After years of underperforming its key rival, FedEx Corporation (NYSE: FDX) , United Parcel Service (NYSE: UPS) stock is managing to eke out an outperformance, and it's also slightly positive in 2018 as I write. What's more, most of the move took place after the recent second-quarter results. Clearly, UPS is doing something right. Let's take a look at what that is and why it might prove to be a catalyst for future stock improvement.
UPS and FedEx: similar but different
The parcel delivery giants obviously have a lot in common, but what's less well known is that they are structured rather differently. Specifically, FedEx operates separate air and ground networks, while UPS operates an integrated network. In the past, FedEx has lauded the distinction as being one of the key reasons why FedEx has dealt better with the strains of burgeoning e-commerce demand, particularly during peak season.
On the other hand, UPS's structure has led to consistently lower capital spending compared to FedEx, and consequently, its free cash flow generation has been better over the years. Moreover, UPS tends to generate a far better return on invested capital than FedEx.
Understanding these points about UPS will help us elucidate what's been going wrong at UPS in the last few years.
Where UPS lost its way
When comparing the performance of the two companies over the years, there's a palpable sense that UPS's network and previous levels of capital spending were ill preparing the company for the strain of dealing with e-commerce volume growth. As a consequence, UPS seems to have been reacting to events rather than getting out in front of them.
Evidence of this comes from the pointing fourth-quarter 2017 results , whereby, once again, UPS was forced to increase expenses in order to support its network during peak delivery periods in the holiday season -- the company took on an additional operating expense of $125 million, which led to total operating profit rising by just $71 million in the quarter.
In addition, UPS has been forced into increasing capital expenditures (see chart above), and CFO Richard Peretz expects it to stay at a high level -- between 8.5% and 10% of revenue for the next few years. Meanwhile, FedEx has done a better job than UPS of dealing with margin pressure from e-commerce growth -- online deliveries can involve bulky and/or inefficiently packaged items, and business-to-consumer (B2C) deliveries to residential addresses are seen as a relatively low-margin activity.
There's little doubt that UPS has been caught flat-footed by events. The capital spending ramp-ups have disappointed investors, and there didn't appear to be a clear strategy for managing margin by balancing pricing increases with volume growth.
So what's new
The good news from the second quarter is that UPS seems to have recognized the need to address these issues, and investors can take heart that it's back on track.

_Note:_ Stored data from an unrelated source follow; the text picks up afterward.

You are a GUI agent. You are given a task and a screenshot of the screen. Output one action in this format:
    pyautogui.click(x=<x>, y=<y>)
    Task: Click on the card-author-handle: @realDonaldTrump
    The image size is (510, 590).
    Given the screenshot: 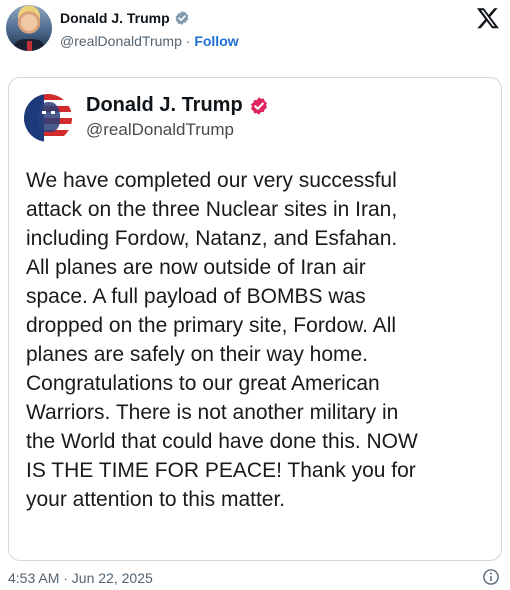 What is the action you would take?
    pyautogui.click(x=160, y=130)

Here are three key points on the matter.
First, management reiterated it would be making "transformational initiatives" in order to "drive greater operating efficiency, improved returns and continued growth in key targeted segments," with CEO David Abney citing the launching of a voluntary retirement plan as an early example -- Abney will extensively outline more initiatives in September.
Second, CFO Richard Peretz outlined that a $900 million improvement in working capital led to management raising its free cash flow 2018 guidance to $5 billion from a previous range of $4.5 billion to $5 billion. Peretz argued that it was a consequence of taking a "more global approach to our working capital and accounts payable" as part of its transformation initiative.
Third, UPS appears to be preparing itself to better manage margin in the future. Peretz highlighted the fact that "yields expanded in each of our major products" as UPS took "pricing actions to better align our cost to serve with the value we create for our customers."
As you can see below, average revenue per piece increased 3.8% in the second quarter, while volume growth declined to 2.6% -- a sign that UPS might be willing to forego some volume growth in favor of better pricing and possibly better margin.
UPS's second-quarter results were solid enough, but the real story relates to the progress in the underlying objective of transforming the business. Looking ahead, UPS will host a Transformation Conference on Sept. 13, and investors will then learn just how UPS plans to improve efficiency and generate growth for shareholders.
UPS's management is now addressing the need to make higher capital expenditures while improving productivity, and the company is being more aggressive on pricing. For the first time in a while, UPS looks like it's getting into shape.